La Mini commence à remuer. Si seulement elle pouvait se rendormir, encore un peu. Un tout petit peu. Si seulement moi je pouvais dormir encore un peu, un tout petit peu… Mais la demoiselle a faim et mes caresses n’y changent rien. Si je la nourris allongée je pourrais encore somnoler ?

Mon amoureux est déjà levé. J’entends la douche, bientôt il viendra s’habiller, fleurant bon le savon. Le Grand aussi est debout, il demande à son père un dessin animé, un jus, réclame déjà mille explications. Et comment ça s’écrit, roi ? R-O-A ? Et c’est où, l’aventure, c’est loin d’ici ? Et ce soir on fera les Légo avec Emmett ?

Le Petit doit encore trainer au lit, de toute façon rien ne le presse, il n’a pas école, lui.

Il est 8 heures.

La Mini n’a plus sommeil, elle ouvre de grands yeux sur la chambre encore sombre. Le soleil est comme moi, il tarde à se lever. Changer la couche, embrasser les petits pieds, enfiler un peignoir. Enlever le peignoir et courir se doucher fissa, avant que le Papa ne parte au travail. Profiter de l’eau chaude, embuer la salle de bain et ne plus vouloir sortir. Et sortir quand même.

Habillée juste à temps pour embrasser mon mari et mon aîné qui partent au travail et à l’école. Et récupérer la Mini qui s’impatiente dans son transat.

Ouvrir les volets. Faire la lumière et découvrir le temps qu’il fait. Dans la chambre des garçons, le Petit a disparu caché sous sa « couvette ».

-Mon coeur, tu veux te lever ?

-Non !

-Tu veux petit-déjeuner ?

-Non !

-Tu veux des bisous ?

-Non !

Mais il en a quand même, des bisous. Plein. Mon petit magnifique, tout hirsute et chaud, rigolard dans son pyjama à étoiles.

Trainer tous les trois sur le canapé, cachés sous des couvertures et croquant des biscuits devant Wall-E, pour la millième fois.

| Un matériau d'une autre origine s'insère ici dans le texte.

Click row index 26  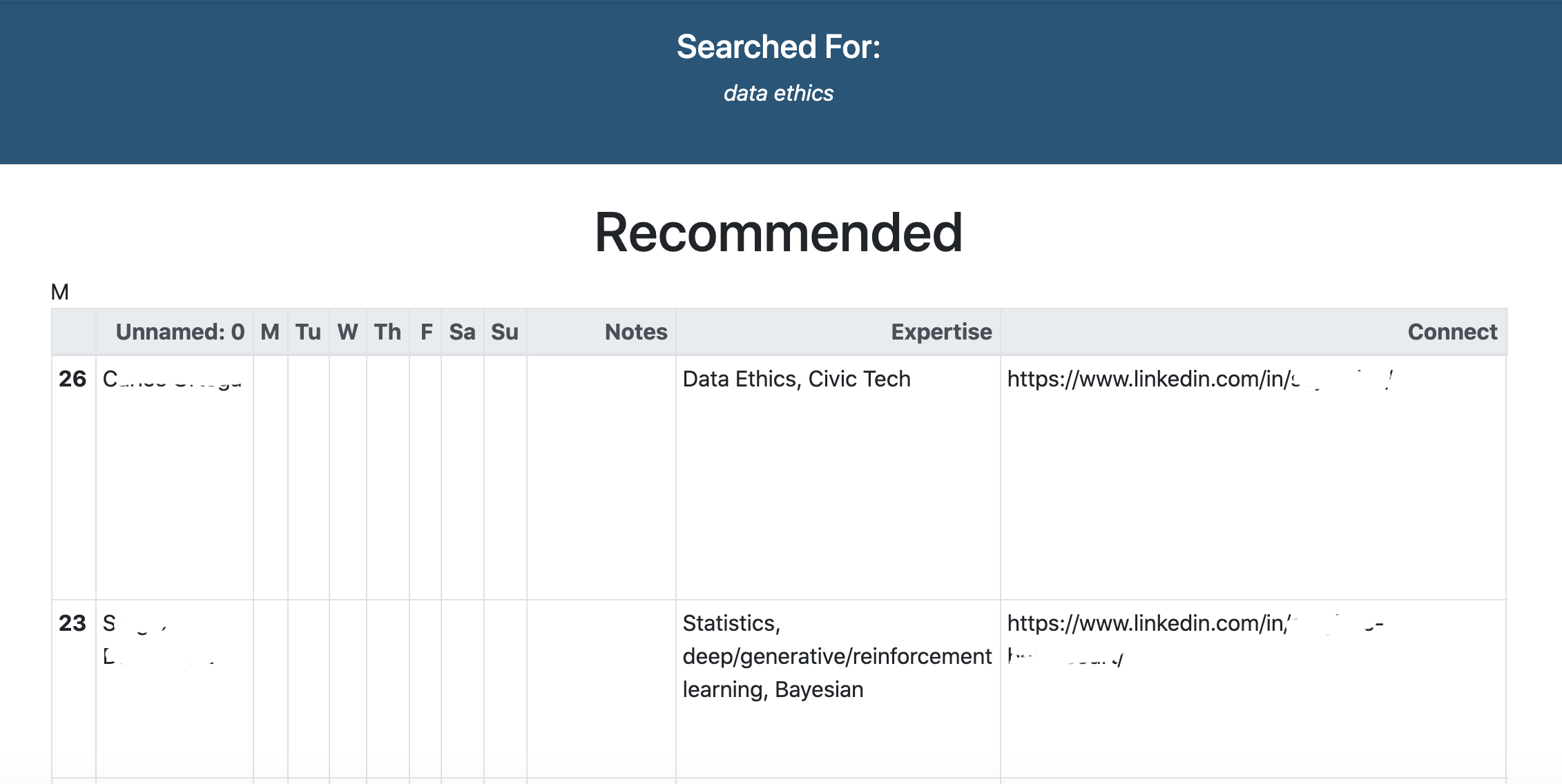coord(73,379)
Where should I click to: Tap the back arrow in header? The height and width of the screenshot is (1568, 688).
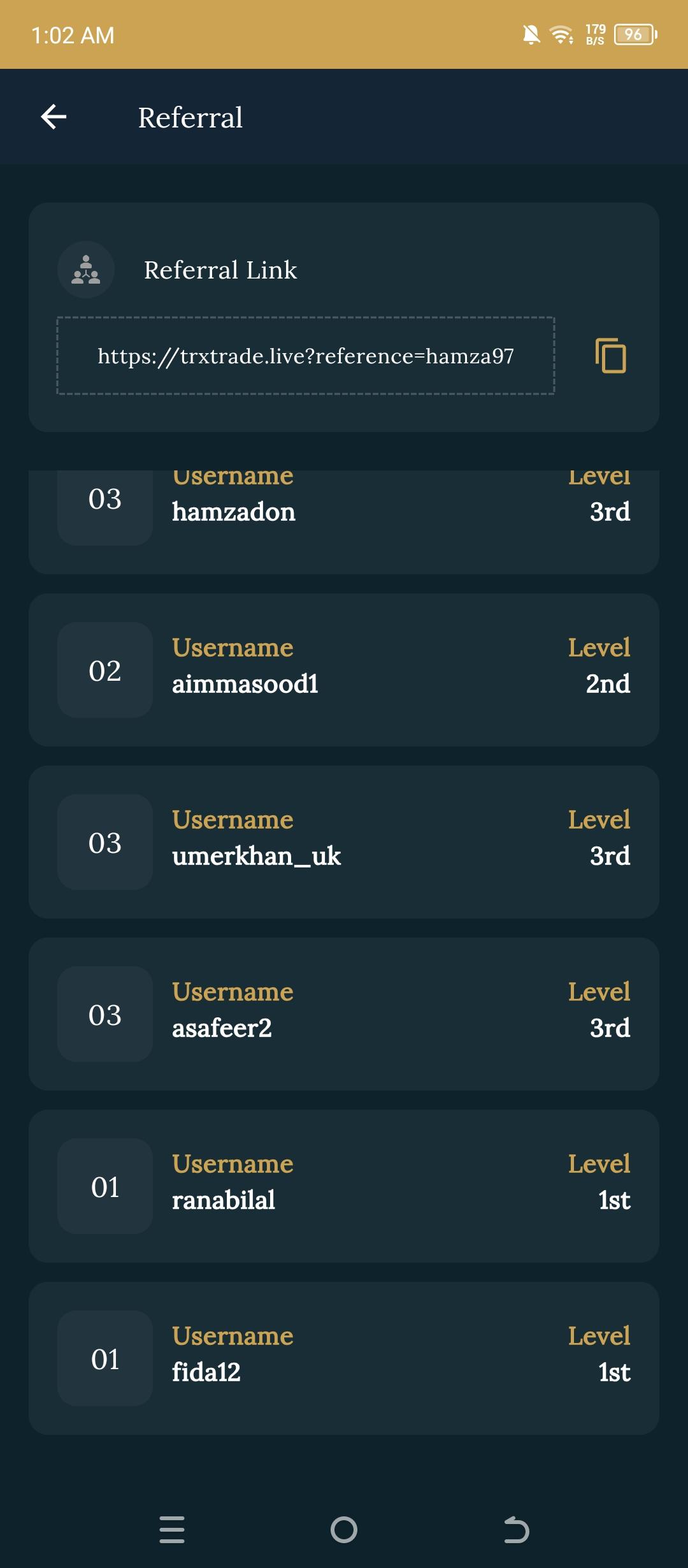54,117
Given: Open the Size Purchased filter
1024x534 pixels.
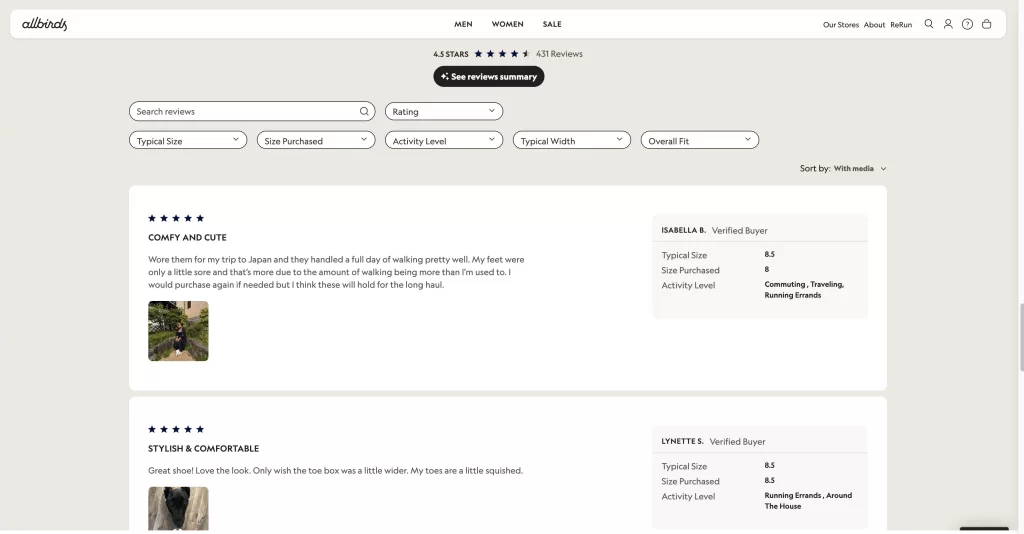Looking at the screenshot, I should (315, 141).
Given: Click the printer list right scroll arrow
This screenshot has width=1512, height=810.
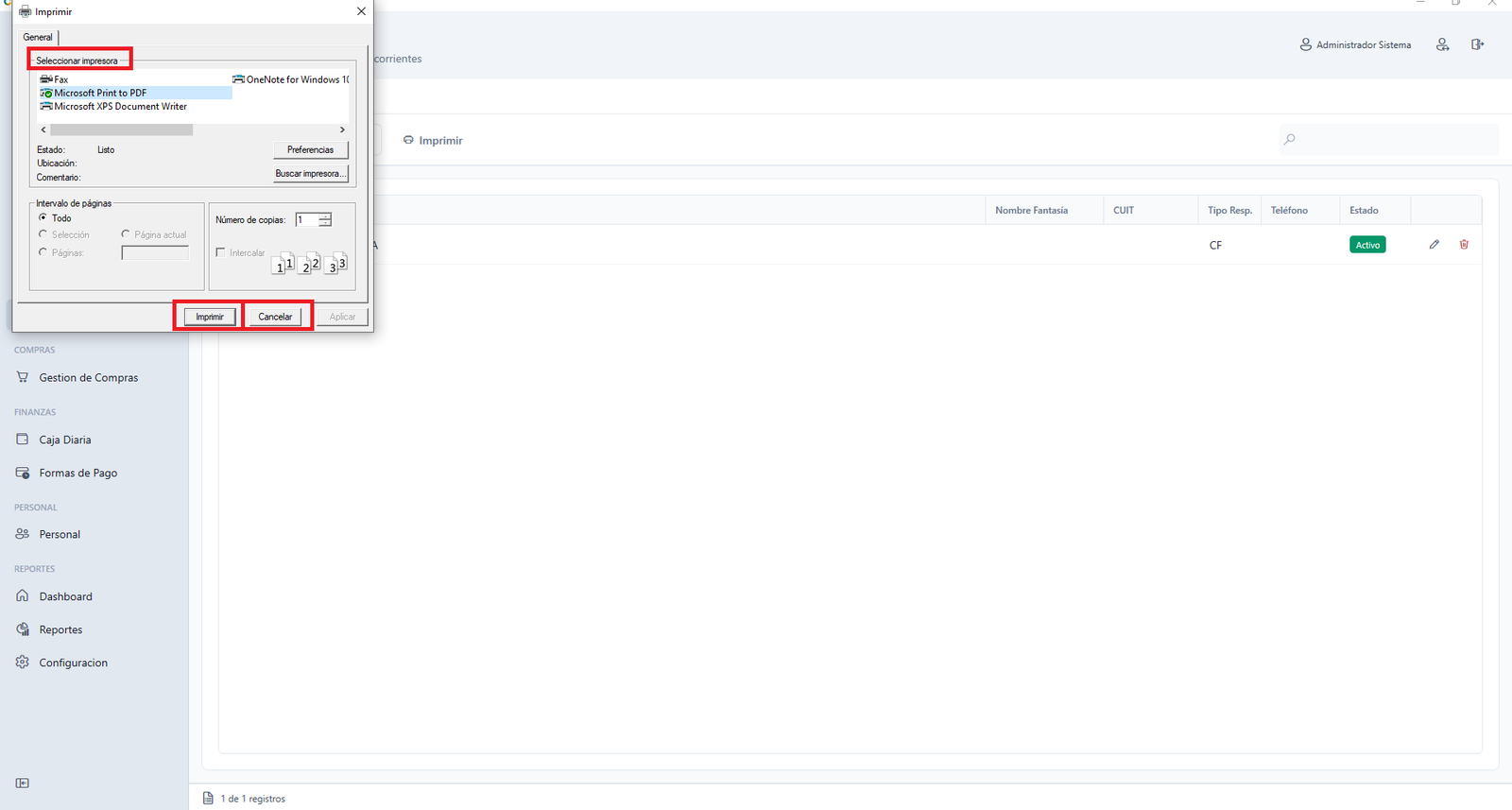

Pendant que j’habille le Petit, je me demande : encore une de ces journées où la Mini ne veut pas être posée ?

Pourrai-je seulement plier le linge ? Ou sera-ce blogging d’une main, mon bébé-glu sur les genoux ?

Un gros baiser baveux de mon Petit qui part emmitouflé se promener avec sa nounou, et nous voilà à nouveau en tête-à-tête, ma mienne et moi.

Ses yeux se ferment comme je la berce. Elle ne se réveille pas quand je m’installe sur le canapé, sa main toujours agrippée à mon pull. Sieste pour deux, alors. Le reste attendra.